A brilliant ensemble cast get the opportunity to lampoon Britain's political elite in Sally Potter's biting and supremely entertaining satire.
Janet (Kristin Scott Thomas) has just been appointed Shadow Minister for Health and has invited some friends around to celebrate. Her dazed husband (Timothy Spall) seems happy enough to see the sarcastic April (Patricia Clarkson), but struggles to check his intolerance of flagrant new-ager Gottfried (Bruno Ganz). The next guests to arrive are Martha (Cherry Jones), described by April as "a first-class lesbian and a second-rate thinker," and her wife Jinny (Emily Mortimer), but things seriously derail when unhinged and chemically-enhanced banker Tom (Cillian Murphy) bursts in looking for his wife.

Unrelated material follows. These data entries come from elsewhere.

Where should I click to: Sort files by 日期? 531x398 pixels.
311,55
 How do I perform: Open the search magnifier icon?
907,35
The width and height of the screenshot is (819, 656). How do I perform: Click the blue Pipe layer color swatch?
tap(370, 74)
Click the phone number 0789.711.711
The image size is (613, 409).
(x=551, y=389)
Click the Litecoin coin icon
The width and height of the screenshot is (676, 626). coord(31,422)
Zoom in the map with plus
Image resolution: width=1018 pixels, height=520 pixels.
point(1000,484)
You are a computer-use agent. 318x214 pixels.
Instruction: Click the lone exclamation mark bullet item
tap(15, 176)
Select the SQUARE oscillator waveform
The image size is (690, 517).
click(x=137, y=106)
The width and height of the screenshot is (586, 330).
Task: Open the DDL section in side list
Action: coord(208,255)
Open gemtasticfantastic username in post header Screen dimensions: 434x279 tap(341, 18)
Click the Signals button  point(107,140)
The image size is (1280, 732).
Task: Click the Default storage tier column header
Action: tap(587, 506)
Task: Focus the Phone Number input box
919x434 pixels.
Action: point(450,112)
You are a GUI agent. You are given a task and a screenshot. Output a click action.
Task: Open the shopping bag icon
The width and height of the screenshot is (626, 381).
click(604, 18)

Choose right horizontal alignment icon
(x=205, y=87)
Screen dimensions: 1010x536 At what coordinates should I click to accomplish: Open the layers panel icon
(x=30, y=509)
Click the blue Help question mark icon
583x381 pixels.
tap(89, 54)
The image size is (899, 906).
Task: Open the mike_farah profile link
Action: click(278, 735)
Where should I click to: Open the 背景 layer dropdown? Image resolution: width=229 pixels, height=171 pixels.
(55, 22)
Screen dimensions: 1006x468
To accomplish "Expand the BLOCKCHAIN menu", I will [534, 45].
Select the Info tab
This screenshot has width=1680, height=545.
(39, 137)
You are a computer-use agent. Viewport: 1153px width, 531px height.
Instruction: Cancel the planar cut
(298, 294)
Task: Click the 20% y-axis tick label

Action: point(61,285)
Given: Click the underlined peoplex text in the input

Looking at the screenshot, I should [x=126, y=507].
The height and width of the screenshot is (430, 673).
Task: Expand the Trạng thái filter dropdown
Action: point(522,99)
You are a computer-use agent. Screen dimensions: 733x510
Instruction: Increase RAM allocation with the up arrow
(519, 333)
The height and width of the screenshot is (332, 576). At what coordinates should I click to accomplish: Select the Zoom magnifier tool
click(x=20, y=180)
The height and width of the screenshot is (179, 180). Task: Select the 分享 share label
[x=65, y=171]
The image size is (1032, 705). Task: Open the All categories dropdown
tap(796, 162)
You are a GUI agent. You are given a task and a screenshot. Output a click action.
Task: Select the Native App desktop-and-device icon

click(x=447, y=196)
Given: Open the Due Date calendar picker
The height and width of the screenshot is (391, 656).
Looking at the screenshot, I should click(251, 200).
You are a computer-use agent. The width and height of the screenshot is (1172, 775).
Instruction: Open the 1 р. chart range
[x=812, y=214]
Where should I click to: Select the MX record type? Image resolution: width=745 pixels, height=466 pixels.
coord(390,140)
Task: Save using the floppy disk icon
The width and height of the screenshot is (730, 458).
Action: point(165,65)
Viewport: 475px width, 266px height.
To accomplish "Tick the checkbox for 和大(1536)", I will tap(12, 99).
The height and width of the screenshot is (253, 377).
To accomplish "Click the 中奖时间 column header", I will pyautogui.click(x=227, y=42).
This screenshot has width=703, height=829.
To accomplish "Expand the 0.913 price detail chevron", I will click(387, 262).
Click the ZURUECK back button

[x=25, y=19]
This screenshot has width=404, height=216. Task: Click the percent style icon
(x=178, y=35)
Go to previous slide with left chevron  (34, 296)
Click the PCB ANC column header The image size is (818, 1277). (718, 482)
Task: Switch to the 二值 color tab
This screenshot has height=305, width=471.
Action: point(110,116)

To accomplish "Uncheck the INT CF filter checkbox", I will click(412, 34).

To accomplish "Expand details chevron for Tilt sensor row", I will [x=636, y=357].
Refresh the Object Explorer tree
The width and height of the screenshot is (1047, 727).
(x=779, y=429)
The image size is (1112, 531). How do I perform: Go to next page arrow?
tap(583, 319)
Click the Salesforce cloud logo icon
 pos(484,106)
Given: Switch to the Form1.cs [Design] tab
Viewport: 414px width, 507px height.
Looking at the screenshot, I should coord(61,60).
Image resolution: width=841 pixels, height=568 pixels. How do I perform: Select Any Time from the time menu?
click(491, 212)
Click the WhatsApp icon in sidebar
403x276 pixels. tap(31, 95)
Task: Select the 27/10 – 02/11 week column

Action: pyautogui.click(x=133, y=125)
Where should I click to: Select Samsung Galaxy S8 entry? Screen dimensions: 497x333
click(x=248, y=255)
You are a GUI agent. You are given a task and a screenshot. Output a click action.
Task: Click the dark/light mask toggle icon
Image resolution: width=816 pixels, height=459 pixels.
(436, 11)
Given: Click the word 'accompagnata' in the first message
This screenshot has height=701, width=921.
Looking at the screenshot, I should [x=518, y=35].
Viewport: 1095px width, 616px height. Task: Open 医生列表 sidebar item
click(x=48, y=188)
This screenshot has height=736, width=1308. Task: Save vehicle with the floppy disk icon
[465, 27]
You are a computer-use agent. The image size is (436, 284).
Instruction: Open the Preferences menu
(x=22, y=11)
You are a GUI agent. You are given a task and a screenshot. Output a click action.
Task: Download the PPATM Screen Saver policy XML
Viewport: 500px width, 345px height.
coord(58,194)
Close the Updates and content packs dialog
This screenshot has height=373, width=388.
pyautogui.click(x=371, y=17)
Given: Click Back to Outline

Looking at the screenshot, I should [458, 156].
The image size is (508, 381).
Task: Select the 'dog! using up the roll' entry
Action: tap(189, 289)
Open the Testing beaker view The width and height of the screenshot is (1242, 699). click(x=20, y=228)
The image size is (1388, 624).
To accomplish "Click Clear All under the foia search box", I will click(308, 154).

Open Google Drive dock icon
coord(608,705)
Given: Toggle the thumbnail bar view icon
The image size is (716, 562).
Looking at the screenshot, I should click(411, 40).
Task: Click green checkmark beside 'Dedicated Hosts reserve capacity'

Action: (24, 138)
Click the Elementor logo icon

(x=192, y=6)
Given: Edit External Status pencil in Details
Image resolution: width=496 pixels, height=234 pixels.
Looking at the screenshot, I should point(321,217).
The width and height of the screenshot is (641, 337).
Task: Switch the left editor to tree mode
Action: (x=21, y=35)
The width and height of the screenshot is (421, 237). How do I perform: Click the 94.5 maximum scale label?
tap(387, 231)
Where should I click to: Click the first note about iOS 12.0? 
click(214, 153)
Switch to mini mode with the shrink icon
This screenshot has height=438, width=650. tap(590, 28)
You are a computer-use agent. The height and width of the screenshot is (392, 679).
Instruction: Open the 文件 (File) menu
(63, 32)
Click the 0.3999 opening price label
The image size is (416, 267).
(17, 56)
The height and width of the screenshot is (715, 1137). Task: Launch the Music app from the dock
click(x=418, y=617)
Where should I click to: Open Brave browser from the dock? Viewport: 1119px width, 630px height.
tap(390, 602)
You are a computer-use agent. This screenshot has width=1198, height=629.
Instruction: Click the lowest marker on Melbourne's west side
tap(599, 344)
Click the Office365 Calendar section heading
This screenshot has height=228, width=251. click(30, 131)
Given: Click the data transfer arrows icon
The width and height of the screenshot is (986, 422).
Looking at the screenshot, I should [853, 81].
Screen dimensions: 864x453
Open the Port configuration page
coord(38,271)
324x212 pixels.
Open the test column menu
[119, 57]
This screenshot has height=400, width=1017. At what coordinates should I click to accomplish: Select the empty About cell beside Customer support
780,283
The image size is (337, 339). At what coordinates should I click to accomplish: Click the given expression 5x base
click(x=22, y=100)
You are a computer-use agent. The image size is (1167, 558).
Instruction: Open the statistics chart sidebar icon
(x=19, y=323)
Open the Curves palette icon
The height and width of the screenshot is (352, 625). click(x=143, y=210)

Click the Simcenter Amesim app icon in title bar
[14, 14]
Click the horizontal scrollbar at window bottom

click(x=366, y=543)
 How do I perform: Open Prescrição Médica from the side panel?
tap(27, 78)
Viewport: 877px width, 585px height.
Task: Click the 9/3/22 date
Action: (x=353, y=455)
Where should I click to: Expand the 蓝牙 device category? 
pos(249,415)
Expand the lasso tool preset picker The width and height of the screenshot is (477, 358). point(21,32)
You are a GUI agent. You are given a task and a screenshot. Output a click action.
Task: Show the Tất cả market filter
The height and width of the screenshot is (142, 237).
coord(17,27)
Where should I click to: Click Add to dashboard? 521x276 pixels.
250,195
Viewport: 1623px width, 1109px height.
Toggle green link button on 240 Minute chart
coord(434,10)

Dinner always appears to be on the cusp of being served but never quite arrives and as in Luis Buñuel's infamous film, The Discreet Charm of the Bourgeoisie, the guests remain hungry and volatile. The Party is a set-up that offers plenty of opportunity for exchanges and reactions that point to different, often conflicting, opinions ranging from trust in medicine, through politics and morals, to philosophy of life (Gottfried is happy to offer a lot of his own ideas on this last issue), and the interplay between the superb cast members is a true joy to watch.
Directed by Sally Potter, United Kingdom, 2017, 71 mins.